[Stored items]
■ ■ ■ ■ ■ ■ ■
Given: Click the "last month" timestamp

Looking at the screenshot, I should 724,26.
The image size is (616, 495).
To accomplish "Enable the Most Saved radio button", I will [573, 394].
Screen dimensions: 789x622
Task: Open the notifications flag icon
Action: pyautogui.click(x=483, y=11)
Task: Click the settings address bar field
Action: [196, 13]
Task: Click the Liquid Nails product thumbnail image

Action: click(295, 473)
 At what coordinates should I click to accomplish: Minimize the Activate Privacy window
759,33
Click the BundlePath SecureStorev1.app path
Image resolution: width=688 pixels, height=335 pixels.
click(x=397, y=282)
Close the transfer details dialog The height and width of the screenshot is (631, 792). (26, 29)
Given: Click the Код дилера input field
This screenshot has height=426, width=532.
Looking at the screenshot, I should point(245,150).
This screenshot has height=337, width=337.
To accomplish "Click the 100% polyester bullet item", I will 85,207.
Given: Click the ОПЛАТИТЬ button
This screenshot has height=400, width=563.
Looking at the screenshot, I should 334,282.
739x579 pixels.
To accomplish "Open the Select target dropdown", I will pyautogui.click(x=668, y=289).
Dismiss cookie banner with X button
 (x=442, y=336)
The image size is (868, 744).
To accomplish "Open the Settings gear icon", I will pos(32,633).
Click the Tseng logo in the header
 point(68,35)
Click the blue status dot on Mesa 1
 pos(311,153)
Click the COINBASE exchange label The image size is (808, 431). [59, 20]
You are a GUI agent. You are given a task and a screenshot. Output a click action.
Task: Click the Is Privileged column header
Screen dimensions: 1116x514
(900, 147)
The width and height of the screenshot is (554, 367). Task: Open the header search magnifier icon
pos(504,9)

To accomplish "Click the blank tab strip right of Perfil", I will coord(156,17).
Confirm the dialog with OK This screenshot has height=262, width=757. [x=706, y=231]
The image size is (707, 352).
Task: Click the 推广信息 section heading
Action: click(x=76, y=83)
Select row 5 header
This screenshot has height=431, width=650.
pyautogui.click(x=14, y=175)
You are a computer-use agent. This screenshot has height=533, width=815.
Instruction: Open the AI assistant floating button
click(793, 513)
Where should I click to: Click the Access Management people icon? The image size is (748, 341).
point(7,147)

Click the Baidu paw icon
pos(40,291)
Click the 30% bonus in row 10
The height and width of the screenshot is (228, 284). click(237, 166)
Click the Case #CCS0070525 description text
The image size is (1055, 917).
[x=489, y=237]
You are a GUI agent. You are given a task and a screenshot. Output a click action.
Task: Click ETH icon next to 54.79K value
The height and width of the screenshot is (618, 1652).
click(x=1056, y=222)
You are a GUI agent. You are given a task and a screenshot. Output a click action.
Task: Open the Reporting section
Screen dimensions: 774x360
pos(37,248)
■ ■ ■ ■ ■ ■ ■
Instructions for the task — Output each line of the records above exactly, beginning at the first, and stop once the line containing "The image size is (616, 495)." has been output.

Answer to the problem —
Given: Click the "last month" timestamp

Looking at the screenshot, I should 724,26.
The image size is (616, 495).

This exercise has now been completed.